What is needed → Look below for the line that contains "Screen dimensions: 361x640", then copy it and each following line exactly, through and including the line that contains "Given: Click the swap".

[Data excerpts]
=-=-=-=-=
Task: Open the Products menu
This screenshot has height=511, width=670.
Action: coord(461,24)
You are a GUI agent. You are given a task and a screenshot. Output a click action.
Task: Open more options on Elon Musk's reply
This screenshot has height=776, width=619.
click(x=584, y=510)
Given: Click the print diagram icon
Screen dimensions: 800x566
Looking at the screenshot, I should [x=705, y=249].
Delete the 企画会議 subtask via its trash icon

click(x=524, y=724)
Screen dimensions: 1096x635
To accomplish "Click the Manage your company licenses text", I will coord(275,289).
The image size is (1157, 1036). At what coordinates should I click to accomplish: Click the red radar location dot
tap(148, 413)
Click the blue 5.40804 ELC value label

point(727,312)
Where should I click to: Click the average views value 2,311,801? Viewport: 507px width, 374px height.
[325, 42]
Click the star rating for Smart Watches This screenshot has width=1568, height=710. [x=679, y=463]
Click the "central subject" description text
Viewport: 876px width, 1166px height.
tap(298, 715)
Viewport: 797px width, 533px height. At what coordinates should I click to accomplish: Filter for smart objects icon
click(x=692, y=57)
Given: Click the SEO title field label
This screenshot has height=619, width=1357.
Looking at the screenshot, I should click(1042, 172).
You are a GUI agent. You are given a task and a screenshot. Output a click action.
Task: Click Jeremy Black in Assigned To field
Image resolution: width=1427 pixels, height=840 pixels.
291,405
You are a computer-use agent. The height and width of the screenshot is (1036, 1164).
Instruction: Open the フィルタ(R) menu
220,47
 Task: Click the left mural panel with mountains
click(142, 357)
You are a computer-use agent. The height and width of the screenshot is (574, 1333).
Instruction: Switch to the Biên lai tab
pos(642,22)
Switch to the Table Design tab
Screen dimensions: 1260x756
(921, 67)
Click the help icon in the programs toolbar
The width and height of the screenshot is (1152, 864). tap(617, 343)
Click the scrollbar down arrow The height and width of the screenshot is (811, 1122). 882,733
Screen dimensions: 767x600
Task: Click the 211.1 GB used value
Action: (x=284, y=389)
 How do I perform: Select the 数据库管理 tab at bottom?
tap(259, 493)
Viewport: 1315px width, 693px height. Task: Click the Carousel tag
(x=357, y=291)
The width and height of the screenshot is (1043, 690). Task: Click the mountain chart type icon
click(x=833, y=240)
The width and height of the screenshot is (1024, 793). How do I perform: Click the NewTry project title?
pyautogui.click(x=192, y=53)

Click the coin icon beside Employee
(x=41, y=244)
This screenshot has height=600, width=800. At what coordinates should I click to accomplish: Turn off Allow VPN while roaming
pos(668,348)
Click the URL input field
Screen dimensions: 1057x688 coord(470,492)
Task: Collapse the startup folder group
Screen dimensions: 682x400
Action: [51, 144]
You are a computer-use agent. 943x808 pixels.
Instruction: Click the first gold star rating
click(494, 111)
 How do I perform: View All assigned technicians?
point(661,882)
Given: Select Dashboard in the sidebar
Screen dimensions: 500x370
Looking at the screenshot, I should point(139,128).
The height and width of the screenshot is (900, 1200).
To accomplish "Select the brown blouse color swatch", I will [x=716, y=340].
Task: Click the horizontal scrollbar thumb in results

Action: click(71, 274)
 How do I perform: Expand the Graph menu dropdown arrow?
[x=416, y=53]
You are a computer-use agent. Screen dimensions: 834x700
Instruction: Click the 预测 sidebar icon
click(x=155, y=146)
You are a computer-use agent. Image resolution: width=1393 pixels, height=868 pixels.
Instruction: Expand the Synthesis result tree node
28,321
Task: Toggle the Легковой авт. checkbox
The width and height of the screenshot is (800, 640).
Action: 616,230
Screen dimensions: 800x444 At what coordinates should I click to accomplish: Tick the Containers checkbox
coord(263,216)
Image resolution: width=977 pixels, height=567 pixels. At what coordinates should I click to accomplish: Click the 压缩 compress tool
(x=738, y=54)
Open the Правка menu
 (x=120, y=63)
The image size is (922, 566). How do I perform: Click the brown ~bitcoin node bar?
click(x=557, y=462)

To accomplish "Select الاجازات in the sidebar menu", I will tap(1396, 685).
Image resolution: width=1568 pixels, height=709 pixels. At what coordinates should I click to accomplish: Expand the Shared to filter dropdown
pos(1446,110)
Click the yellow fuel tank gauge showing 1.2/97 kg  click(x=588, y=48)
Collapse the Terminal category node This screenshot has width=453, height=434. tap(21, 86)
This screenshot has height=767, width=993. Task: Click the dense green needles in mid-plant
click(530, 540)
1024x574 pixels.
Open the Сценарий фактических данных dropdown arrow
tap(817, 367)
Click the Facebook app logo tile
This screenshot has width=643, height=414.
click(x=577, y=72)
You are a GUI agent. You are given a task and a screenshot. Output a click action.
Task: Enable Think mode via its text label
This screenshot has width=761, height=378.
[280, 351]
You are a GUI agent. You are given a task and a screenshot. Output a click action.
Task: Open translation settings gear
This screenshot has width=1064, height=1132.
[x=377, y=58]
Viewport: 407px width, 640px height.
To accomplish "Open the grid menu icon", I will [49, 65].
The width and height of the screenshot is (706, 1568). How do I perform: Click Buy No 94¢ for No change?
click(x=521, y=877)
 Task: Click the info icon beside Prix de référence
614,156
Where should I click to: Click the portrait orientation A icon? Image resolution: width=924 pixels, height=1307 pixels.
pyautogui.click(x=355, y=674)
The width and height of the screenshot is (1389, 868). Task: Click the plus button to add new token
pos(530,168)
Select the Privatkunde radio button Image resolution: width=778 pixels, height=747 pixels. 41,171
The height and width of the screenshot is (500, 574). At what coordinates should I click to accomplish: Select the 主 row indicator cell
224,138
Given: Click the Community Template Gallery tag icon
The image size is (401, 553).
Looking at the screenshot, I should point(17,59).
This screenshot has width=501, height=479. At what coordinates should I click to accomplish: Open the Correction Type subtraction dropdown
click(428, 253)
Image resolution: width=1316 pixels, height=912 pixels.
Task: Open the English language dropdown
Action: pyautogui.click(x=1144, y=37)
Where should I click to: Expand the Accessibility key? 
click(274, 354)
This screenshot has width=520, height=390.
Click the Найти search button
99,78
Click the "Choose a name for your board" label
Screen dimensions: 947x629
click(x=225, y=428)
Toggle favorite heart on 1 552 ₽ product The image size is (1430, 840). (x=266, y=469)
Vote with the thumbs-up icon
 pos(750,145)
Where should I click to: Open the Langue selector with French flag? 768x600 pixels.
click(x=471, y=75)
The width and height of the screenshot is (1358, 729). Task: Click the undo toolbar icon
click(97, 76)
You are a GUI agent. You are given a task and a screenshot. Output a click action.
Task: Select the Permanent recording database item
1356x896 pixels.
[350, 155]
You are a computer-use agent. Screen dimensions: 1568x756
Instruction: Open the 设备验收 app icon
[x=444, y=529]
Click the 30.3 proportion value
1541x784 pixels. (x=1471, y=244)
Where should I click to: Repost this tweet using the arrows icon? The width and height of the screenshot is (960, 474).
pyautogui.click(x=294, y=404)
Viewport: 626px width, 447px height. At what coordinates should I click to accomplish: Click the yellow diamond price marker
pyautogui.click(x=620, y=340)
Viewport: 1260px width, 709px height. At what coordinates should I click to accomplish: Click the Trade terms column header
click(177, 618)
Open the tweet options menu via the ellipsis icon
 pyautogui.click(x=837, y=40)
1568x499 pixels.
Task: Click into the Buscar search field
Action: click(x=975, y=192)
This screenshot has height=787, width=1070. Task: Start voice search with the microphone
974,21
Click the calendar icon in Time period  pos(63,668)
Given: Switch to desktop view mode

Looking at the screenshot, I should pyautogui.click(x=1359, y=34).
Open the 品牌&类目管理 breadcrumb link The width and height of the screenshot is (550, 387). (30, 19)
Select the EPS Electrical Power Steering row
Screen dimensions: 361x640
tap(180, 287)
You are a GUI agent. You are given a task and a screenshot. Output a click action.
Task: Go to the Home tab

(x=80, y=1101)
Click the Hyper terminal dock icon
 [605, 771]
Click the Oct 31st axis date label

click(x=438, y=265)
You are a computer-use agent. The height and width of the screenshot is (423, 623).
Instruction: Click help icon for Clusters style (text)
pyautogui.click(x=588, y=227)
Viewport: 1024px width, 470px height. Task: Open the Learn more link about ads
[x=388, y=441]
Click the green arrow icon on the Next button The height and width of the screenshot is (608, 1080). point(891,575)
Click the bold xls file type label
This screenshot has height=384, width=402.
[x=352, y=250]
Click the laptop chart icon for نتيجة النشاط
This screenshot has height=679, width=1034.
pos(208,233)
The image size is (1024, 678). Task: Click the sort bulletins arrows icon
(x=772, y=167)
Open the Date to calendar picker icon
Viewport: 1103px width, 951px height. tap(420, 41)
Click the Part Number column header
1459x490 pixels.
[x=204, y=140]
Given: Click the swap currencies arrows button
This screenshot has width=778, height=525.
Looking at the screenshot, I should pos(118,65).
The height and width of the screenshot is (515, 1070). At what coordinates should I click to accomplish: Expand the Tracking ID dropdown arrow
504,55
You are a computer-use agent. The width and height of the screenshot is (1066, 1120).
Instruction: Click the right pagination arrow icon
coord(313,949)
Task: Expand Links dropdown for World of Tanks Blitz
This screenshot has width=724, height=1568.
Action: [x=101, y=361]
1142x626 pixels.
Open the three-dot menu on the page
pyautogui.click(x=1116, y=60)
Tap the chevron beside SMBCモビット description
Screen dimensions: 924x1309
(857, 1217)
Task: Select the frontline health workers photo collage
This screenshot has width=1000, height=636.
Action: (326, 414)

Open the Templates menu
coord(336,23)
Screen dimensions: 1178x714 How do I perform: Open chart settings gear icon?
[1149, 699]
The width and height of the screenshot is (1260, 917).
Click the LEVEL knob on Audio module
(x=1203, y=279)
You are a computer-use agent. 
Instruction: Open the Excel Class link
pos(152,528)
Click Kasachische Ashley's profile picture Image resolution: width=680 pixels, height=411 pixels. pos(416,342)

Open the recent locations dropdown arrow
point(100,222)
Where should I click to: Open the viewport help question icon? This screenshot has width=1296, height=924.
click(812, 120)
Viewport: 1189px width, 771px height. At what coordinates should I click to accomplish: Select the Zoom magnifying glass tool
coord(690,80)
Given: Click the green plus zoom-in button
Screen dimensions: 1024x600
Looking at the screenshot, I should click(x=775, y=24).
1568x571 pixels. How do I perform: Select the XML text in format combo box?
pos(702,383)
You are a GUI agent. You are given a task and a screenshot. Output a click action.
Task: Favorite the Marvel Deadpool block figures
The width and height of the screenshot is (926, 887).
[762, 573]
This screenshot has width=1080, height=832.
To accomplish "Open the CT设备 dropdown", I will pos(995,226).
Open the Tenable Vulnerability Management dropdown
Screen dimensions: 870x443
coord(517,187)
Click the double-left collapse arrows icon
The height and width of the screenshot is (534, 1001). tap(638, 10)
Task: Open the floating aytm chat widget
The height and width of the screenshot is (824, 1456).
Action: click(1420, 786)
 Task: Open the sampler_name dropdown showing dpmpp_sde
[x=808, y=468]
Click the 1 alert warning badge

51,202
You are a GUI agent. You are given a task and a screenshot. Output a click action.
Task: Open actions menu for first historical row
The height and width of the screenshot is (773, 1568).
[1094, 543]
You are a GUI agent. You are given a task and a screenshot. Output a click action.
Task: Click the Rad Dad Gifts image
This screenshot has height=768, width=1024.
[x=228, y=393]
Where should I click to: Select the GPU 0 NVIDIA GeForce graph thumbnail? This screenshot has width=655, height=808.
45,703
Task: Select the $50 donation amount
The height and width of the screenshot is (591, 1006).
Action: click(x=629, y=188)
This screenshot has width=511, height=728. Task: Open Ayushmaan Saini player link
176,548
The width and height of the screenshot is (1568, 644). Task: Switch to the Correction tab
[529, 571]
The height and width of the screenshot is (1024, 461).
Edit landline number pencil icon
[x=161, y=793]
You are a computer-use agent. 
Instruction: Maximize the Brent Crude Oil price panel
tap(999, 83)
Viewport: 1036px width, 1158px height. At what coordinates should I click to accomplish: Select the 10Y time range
=-=-=-=-=
Written response →
Screen dimensions: 361x640
tap(180, 287)
You are a GUI agent. You are given a task and a screenshot. Output a click action.
Task: Go to the Home tab

(x=80, y=1101)
Click the Hyper terminal dock icon
 [605, 771]
Click the Oct 31st axis date label

click(x=438, y=265)
You are a computer-use agent. The height and width of the screenshot is (423, 623).
Instruction: Click help icon for Clusters style (text)
pyautogui.click(x=588, y=227)
Viewport: 1024px width, 470px height. Task: Open the Learn more link about ads
[x=388, y=441]
Click the green arrow icon on the Next button The height and width of the screenshot is (608, 1080). point(891,575)
Click the bold xls file type label
This screenshot has height=384, width=402.
[x=352, y=250]
Click the laptop chart icon for نتيجة النشاط
This screenshot has height=679, width=1034.
pos(208,233)
The image size is (1024, 678). Task: Click the sort bulletins arrows icon
(x=772, y=167)
Open the Date to calendar picker icon
Viewport: 1103px width, 951px height. tap(420, 41)
Click the Part Number column header
1459x490 pixels.
[x=204, y=140]
Given: Click the swap currencies arrows button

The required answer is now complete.